Recorded data:
────────────────
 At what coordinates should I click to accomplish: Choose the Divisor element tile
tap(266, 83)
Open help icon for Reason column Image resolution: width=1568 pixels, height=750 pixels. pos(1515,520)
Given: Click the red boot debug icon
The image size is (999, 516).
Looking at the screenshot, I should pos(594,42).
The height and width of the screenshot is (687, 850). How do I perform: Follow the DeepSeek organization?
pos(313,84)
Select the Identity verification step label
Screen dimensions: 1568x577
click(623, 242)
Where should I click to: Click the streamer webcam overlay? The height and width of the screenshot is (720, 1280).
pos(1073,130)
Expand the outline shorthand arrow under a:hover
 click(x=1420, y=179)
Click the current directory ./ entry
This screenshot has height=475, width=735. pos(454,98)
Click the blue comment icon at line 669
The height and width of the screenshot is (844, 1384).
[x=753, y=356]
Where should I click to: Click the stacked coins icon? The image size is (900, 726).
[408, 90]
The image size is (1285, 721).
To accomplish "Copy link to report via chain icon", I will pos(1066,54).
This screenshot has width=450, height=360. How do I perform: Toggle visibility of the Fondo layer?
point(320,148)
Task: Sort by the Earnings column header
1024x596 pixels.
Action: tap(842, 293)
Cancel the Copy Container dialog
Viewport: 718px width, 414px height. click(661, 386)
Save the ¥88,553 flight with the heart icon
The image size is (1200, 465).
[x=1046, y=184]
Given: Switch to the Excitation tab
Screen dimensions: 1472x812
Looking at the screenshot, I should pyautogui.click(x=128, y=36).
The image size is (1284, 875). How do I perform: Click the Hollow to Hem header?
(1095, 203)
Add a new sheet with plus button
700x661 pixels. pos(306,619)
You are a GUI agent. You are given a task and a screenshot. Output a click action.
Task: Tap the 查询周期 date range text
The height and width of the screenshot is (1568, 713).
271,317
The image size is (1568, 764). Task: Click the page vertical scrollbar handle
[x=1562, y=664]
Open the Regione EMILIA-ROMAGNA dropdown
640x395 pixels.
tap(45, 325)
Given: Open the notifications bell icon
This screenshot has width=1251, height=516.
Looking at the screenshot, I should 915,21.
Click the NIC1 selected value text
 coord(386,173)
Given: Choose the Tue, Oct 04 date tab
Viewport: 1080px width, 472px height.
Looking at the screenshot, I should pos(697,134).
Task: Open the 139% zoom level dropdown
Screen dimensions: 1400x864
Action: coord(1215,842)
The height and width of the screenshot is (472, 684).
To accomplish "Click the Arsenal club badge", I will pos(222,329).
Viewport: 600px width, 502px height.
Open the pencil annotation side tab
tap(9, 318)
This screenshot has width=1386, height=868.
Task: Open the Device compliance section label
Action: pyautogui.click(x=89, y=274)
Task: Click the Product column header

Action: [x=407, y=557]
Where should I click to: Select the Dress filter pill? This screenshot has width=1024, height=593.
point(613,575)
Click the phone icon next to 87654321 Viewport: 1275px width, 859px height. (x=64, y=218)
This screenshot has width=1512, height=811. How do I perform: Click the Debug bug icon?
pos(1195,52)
────────────────
Repeat every record exactly as written, please.

 At what coordinates should I click to accomplish: Choose the Divisor element tile
tap(266, 83)
Open help icon for Reason column Image resolution: width=1568 pixels, height=750 pixels. pos(1515,520)
Given: Click the red boot debug icon
The image size is (999, 516).
Looking at the screenshot, I should pos(594,42).
The height and width of the screenshot is (687, 850). How do I perform: Follow the DeepSeek organization?
pos(313,84)
Select the Identity verification step label
Screen dimensions: 1568x577
click(623, 242)
Where should I click to: Click the streamer webcam overlay? The height and width of the screenshot is (720, 1280).
pos(1073,130)
Expand the outline shorthand arrow under a:hover
 click(x=1420, y=179)
Click the current directory ./ entry
This screenshot has height=475, width=735. pos(454,98)
Click the blue comment icon at line 669
The height and width of the screenshot is (844, 1384).
[x=753, y=356]
Where should I click to: Click the stacked coins icon? The image size is (900, 726).
[408, 90]
The image size is (1285, 721).
To accomplish "Copy link to report via chain icon", I will pos(1066,54).
This screenshot has width=450, height=360. How do I perform: Toggle visibility of the Fondo layer?
point(320,148)
Task: Sort by the Earnings column header
1024x596 pixels.
Action: tap(842, 293)
Cancel the Copy Container dialog
Viewport: 718px width, 414px height. click(661, 386)
Save the ¥88,553 flight with the heart icon
The image size is (1200, 465).
[x=1046, y=184]
Given: Switch to the Excitation tab
Screen dimensions: 1472x812
Looking at the screenshot, I should pyautogui.click(x=128, y=36).
The image size is (1284, 875). How do I perform: Click the Hollow to Hem header?
(1095, 203)
Add a new sheet with plus button
700x661 pixels. pos(306,619)
You are a GUI agent. You are given a task and a screenshot. Output a click action.
Task: Tap the 查询周期 date range text
The height and width of the screenshot is (1568, 713).
271,317
The image size is (1568, 764). Task: Click the page vertical scrollbar handle
[x=1562, y=664]
Open the Regione EMILIA-ROMAGNA dropdown
640x395 pixels.
tap(45, 325)
Given: Open the notifications bell icon
This screenshot has width=1251, height=516.
Looking at the screenshot, I should 915,21.
Click the NIC1 selected value text
 coord(386,173)
Given: Choose the Tue, Oct 04 date tab
Viewport: 1080px width, 472px height.
Looking at the screenshot, I should pos(697,134).
Task: Open the 139% zoom level dropdown
Screen dimensions: 1400x864
Action: coord(1215,842)
The height and width of the screenshot is (472, 684).
To accomplish "Click the Arsenal club badge", I will pos(222,329).
Viewport: 600px width, 502px height.
Open the pencil annotation side tab
tap(9, 318)
This screenshot has width=1386, height=868.
Task: Open the Device compliance section label
Action: pyautogui.click(x=89, y=274)
Task: Click the Product column header

Action: [x=407, y=557]
Where should I click to: Select the Dress filter pill? This screenshot has width=1024, height=593.
point(613,575)
Click the phone icon next to 87654321 Viewport: 1275px width, 859px height. (x=64, y=218)
This screenshot has width=1512, height=811. How do I perform: Click the Debug bug icon?
pos(1195,52)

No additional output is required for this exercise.